Your goal: In your answer, repeat each line of the data exactly.

-------- Record set --------

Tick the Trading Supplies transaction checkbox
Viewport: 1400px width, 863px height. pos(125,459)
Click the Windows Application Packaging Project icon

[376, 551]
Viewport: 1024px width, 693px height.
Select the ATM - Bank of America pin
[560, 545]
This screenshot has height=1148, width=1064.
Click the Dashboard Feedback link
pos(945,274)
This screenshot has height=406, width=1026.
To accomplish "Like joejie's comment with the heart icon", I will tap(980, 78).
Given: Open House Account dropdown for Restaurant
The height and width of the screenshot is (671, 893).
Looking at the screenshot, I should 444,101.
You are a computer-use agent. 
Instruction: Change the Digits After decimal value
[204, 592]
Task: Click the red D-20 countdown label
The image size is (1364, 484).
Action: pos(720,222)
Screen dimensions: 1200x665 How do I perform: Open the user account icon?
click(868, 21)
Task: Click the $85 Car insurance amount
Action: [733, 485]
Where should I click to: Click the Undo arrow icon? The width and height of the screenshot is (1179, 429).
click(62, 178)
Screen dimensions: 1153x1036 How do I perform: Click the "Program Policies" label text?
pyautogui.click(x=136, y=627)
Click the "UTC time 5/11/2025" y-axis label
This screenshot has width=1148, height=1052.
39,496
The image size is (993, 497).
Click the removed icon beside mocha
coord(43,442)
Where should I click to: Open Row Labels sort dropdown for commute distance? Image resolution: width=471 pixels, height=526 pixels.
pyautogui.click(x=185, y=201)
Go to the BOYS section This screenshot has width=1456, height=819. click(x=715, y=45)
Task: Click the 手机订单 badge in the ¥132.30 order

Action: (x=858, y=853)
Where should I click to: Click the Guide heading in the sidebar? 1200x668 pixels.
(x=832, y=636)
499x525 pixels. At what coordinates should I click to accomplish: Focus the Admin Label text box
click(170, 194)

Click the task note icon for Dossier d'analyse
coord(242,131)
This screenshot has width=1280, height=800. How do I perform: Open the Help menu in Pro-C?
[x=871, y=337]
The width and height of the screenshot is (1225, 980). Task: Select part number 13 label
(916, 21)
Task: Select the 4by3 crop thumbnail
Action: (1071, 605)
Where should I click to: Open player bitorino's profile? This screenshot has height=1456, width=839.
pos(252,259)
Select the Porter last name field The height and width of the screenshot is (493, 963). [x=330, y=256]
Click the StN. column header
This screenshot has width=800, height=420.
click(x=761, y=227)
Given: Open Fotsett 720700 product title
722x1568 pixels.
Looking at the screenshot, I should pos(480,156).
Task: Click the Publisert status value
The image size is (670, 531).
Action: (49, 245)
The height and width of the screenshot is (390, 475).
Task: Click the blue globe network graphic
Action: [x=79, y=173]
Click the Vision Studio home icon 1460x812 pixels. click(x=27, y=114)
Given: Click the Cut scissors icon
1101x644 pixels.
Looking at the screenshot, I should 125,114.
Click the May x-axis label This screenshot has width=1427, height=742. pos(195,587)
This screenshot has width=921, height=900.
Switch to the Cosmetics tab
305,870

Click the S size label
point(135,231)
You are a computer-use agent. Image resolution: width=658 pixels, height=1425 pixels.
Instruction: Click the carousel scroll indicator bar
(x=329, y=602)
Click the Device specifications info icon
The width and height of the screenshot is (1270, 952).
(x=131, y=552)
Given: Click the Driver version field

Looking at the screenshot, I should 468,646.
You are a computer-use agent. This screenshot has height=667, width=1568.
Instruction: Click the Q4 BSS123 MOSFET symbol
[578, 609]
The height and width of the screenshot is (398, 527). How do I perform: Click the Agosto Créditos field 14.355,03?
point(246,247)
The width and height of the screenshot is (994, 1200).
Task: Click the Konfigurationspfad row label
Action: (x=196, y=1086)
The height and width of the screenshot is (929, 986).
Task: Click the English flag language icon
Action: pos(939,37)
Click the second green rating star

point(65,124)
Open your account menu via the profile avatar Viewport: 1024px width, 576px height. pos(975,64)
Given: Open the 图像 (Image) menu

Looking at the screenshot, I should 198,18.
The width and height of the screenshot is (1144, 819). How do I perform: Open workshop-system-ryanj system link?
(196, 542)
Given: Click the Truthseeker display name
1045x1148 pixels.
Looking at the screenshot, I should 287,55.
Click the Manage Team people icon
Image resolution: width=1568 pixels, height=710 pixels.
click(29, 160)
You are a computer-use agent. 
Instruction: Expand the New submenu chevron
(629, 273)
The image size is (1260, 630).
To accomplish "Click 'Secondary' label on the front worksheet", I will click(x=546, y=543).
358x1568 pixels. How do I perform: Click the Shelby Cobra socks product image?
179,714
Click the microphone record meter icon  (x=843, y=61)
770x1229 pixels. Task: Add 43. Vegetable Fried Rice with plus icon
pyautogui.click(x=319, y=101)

--------

Response to the task:
Tick the Trading Supplies transaction checkbox
Viewport: 1400px width, 863px height. pos(125,459)
Click the Windows Application Packaging Project icon

[376, 551]
Viewport: 1024px width, 693px height.
Select the ATM - Bank of America pin
[560, 545]
This screenshot has height=1148, width=1064.
Click the Dashboard Feedback link
pos(945,274)
This screenshot has height=406, width=1026.
To accomplish "Like joejie's comment with the heart icon", I will tap(980, 78).
Given: Open House Account dropdown for Restaurant
The height and width of the screenshot is (671, 893).
Looking at the screenshot, I should 444,101.
You are a computer-use agent. 
Instruction: Change the Digits After decimal value
[204, 592]
Task: Click the red D-20 countdown label
The image size is (1364, 484).
Action: pos(720,222)
Screen dimensions: 1200x665 How do I perform: Open the user account icon?
click(868, 21)
Task: Click the $85 Car insurance amount
Action: [733, 485]
Where should I click to: Click the Undo arrow icon? The width and height of the screenshot is (1179, 429).
click(62, 178)
Screen dimensions: 1153x1036 How do I perform: Click the "Program Policies" label text?
pyautogui.click(x=136, y=627)
Click the "UTC time 5/11/2025" y-axis label
This screenshot has width=1148, height=1052.
39,496
The image size is (993, 497).
Click the removed icon beside mocha
coord(43,442)
Where should I click to: Open Row Labels sort dropdown for commute distance? Image resolution: width=471 pixels, height=526 pixels.
pyautogui.click(x=185, y=201)
Go to the BOYS section This screenshot has width=1456, height=819. click(x=715, y=45)
Task: Click the 手机订单 badge in the ¥132.30 order

Action: (x=858, y=853)
Where should I click to: Click the Guide heading in the sidebar? 1200x668 pixels.
(x=832, y=636)
499x525 pixels. At what coordinates should I click to accomplish: Focus the Admin Label text box
click(170, 194)

Click the task note icon for Dossier d'analyse
coord(242,131)
This screenshot has width=1280, height=800. How do I perform: Open the Help menu in Pro-C?
[x=871, y=337]
The width and height of the screenshot is (1225, 980). Task: Select part number 13 label
(916, 21)
Task: Select the 4by3 crop thumbnail
Action: (1071, 605)
Where should I click to: Open player bitorino's profile? This screenshot has height=1456, width=839.
pos(252,259)
Select the Porter last name field The height and width of the screenshot is (493, 963). [x=330, y=256]
Click the StN. column header
This screenshot has width=800, height=420.
click(x=761, y=227)
Given: Open Fotsett 720700 product title
722x1568 pixels.
Looking at the screenshot, I should pos(480,156).
Task: Click the Publisert status value
The image size is (670, 531).
Action: (49, 245)
The height and width of the screenshot is (390, 475).
Task: Click the blue globe network graphic
Action: [x=79, y=173]
Click the Vision Studio home icon 1460x812 pixels. click(x=27, y=114)
Given: Click the Cut scissors icon
1101x644 pixels.
Looking at the screenshot, I should 125,114.
Click the May x-axis label This screenshot has width=1427, height=742. pos(195,587)
This screenshot has width=921, height=900.
Switch to the Cosmetics tab
305,870

Click the S size label
point(135,231)
You are a computer-use agent. Image resolution: width=658 pixels, height=1425 pixels.
Instruction: Click the carousel scroll indicator bar
(x=329, y=602)
Click the Device specifications info icon
The width and height of the screenshot is (1270, 952).
(x=131, y=552)
Given: Click the Driver version field

Looking at the screenshot, I should 468,646.
You are a computer-use agent. This screenshot has height=667, width=1568.
Instruction: Click the Q4 BSS123 MOSFET symbol
[578, 609]
The height and width of the screenshot is (398, 527). How do I perform: Click the Agosto Créditos field 14.355,03?
point(246,247)
The width and height of the screenshot is (994, 1200).
Task: Click the Konfigurationspfad row label
Action: (x=196, y=1086)
The height and width of the screenshot is (929, 986).
Task: Click the English flag language icon
Action: pos(939,37)
Click the second green rating star

point(65,124)
Open your account menu via the profile avatar Viewport: 1024px width, 576px height. pos(975,64)
Given: Open the 图像 (Image) menu

Looking at the screenshot, I should 198,18.
The width and height of the screenshot is (1144, 819). How do I perform: Open workshop-system-ryanj system link?
(196, 542)
Given: Click the Truthseeker display name
1045x1148 pixels.
Looking at the screenshot, I should 287,55.
Click the Manage Team people icon
Image resolution: width=1568 pixels, height=710 pixels.
click(29, 160)
You are a computer-use agent. 
Instruction: Expand the New submenu chevron
(629, 273)
The image size is (1260, 630).
To accomplish "Click 'Secondary' label on the front worksheet", I will click(x=546, y=543).
358x1568 pixels. How do I perform: Click the Shelby Cobra socks product image?
179,714
Click the microphone record meter icon  (x=843, y=61)
770x1229 pixels. Task: Add 43. Vegetable Fried Rice with plus icon
pyautogui.click(x=319, y=101)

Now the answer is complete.